THE DATA below:

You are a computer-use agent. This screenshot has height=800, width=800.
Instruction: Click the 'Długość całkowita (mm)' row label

End of THE DATA.
THE DATA below:

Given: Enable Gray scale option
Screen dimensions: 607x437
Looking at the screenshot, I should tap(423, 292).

End of THE DATA.
THE DATA below:

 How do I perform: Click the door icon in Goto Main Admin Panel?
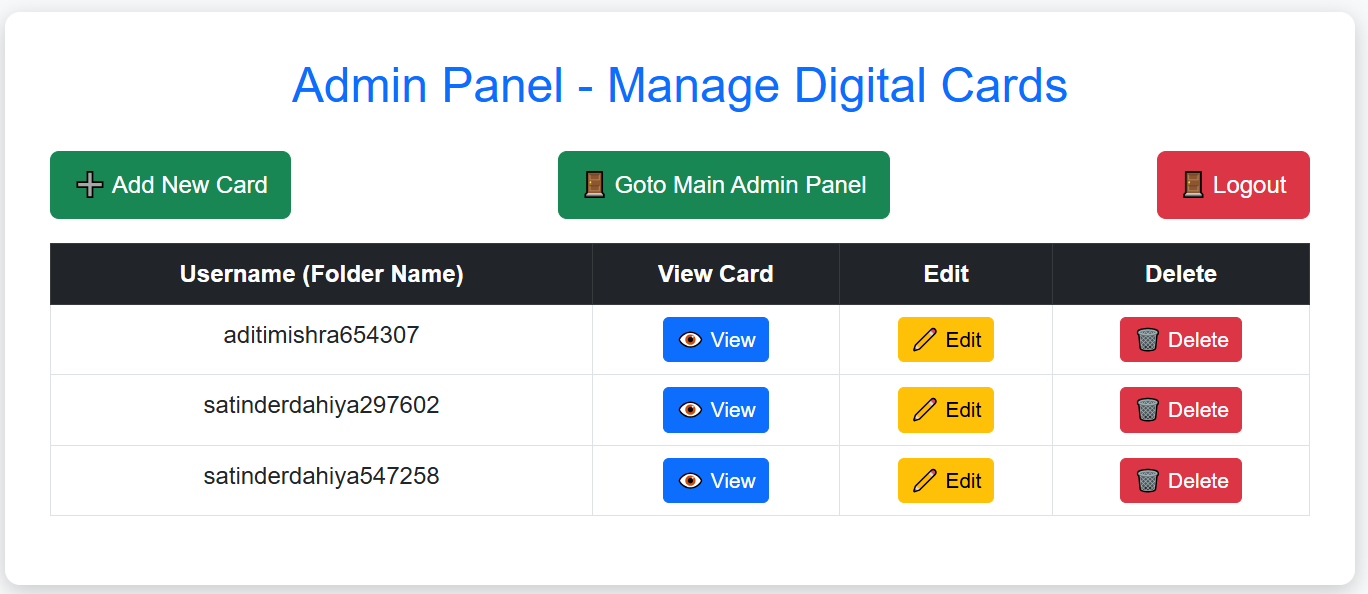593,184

End of THE DATA.

Beginning with the line that has "You are a computer-use" and ending with the line that has "Instruction: Click the", set down the lines above exactly and include no others.

▶ WRITTEN SOLUTION
You are a computer-use agent. This screenshot has height=800, width=800.
Instruction: Click the 'Długość całkowita (mm)' row label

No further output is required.